Short-term sugar reduction yields metabolic improvements in obese children
Restriction of isocaloric fructose for up to 9 days appears to improve liver fat, visceral fat (VAT), de novo lipogenesis (DNL) and insulin kinetics in children with obesity, a study has found.
The study included 41 children aged 9 to 18 years old fed with a controlled meal for 9 days. All meals had the same energy and macronutrient composition as the standard diet of the children, although sugar was replaced with starch, yielding a final fructose content of 4 percent of total kcal.
Metabolic parameters were assessed prior to and after fructose restriction. Liver fat, VAT and subcutaneous fat were evaluated using magnetic resonance spectroscopy and imaging. The fractional DNL area under the curve value was estimated by stable isotope tracers and gas chromatography/mass spectrometry. Oral glucose tolerance tests were also performed to calculate insulin kinetics.

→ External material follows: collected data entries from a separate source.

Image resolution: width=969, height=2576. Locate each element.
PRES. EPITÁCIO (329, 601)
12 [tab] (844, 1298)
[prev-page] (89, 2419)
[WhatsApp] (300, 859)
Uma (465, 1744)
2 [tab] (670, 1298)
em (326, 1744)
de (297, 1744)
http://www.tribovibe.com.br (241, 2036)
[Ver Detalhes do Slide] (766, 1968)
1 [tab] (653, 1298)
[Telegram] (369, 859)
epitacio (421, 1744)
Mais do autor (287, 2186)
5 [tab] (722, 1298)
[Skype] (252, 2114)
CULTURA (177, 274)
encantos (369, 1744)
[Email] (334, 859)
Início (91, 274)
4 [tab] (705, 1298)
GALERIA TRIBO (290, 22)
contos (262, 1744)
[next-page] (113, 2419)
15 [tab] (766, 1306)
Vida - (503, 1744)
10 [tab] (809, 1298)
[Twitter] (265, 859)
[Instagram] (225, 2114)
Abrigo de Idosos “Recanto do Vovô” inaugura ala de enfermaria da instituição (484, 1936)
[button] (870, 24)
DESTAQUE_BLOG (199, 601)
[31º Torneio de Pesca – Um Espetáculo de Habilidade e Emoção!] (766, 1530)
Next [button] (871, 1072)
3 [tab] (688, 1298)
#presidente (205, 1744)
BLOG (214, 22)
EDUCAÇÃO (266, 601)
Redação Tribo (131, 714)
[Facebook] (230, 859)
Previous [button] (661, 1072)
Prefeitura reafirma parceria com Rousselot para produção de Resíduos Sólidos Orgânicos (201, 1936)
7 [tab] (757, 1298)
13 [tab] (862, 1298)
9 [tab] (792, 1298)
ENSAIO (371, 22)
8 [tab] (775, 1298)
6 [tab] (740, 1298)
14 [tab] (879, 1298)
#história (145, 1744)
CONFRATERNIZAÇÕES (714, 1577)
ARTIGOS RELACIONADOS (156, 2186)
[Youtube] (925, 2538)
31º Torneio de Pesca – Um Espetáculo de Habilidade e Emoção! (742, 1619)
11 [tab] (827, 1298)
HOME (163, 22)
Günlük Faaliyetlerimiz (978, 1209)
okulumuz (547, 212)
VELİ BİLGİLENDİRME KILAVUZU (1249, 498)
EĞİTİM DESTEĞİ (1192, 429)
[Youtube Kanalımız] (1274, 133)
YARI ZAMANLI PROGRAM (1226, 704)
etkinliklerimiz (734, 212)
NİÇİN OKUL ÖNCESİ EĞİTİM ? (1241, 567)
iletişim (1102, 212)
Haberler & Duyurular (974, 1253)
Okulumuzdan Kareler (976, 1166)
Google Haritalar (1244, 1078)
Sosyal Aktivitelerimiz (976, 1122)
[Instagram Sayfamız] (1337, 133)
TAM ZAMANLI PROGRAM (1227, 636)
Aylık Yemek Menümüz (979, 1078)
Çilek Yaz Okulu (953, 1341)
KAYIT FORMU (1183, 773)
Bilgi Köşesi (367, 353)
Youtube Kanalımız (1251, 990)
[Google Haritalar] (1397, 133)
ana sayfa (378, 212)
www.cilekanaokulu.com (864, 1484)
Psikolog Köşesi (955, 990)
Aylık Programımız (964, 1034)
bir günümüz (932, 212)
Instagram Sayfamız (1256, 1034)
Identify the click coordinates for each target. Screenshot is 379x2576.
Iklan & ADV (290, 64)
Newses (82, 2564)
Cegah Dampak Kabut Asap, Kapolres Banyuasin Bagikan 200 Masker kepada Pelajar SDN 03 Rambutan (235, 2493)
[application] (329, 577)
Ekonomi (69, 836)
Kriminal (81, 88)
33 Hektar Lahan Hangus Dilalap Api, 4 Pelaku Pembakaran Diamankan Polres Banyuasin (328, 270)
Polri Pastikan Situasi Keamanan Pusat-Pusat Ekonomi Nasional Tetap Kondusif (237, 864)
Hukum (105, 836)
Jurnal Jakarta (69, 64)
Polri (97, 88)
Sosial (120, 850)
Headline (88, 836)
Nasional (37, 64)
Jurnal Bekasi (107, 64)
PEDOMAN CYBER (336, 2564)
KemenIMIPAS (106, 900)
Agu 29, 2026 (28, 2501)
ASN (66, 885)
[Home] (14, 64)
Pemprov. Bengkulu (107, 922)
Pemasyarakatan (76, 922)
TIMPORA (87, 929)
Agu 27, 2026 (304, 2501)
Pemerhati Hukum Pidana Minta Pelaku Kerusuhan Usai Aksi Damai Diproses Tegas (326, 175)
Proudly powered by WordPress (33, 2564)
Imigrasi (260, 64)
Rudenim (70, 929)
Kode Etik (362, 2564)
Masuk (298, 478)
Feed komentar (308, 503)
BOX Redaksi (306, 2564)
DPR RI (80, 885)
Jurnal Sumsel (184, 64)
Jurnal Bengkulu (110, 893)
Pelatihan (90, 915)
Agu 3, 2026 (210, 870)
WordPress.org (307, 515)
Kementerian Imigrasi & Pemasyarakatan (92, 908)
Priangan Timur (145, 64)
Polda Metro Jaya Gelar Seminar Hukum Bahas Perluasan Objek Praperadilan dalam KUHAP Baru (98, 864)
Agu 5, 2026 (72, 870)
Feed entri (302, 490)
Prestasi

On day 10, a decrease from baseline was observed in liver fat (from 7.2 to 3.8 percent; p<0.001), VAT (from 123 to 110 cm3; p<0.001) and the DNL area under the curve (from 68 to 26 percent; p<0.001). Insulin kinetics also improved (p<0.001) at intervention completion. These changes occurred regardless of baseline liver fat.
Fructose has unique metabolic and neuroendocrine properties: 1) being metabolized almost exclusively in the liver, 2) serving as a substrate for DNL and driving hepatic triglyceride synthesis and accumulation, 3) engaging in nonenzymatic fructation and reactive oxygen species formation which results in cellular dysfunction, and 5) stimulating the nucleus accumbens, leading to increased reward and continued ingestion. Furthermore, the substance does not suppress the hunger hormone ghrelin, and this causes excessive consumption. [Obesity (Silver Spring) 2016;24:453–460]
In previous studies, fructose has been suggested to increase blood pressure by promoting sympathetic activity, decreasing urinary sodium excretion, increasing gut sodium absorption and elevating uric acid. In children, fructose may increase both systolic and diastolic blood pressure levels.
The present finding that short-term isocaloric fructose restriction may result in metabolic improvements in children with obesity underscores the importance of efforts to reduce sugar consumption, researchers said.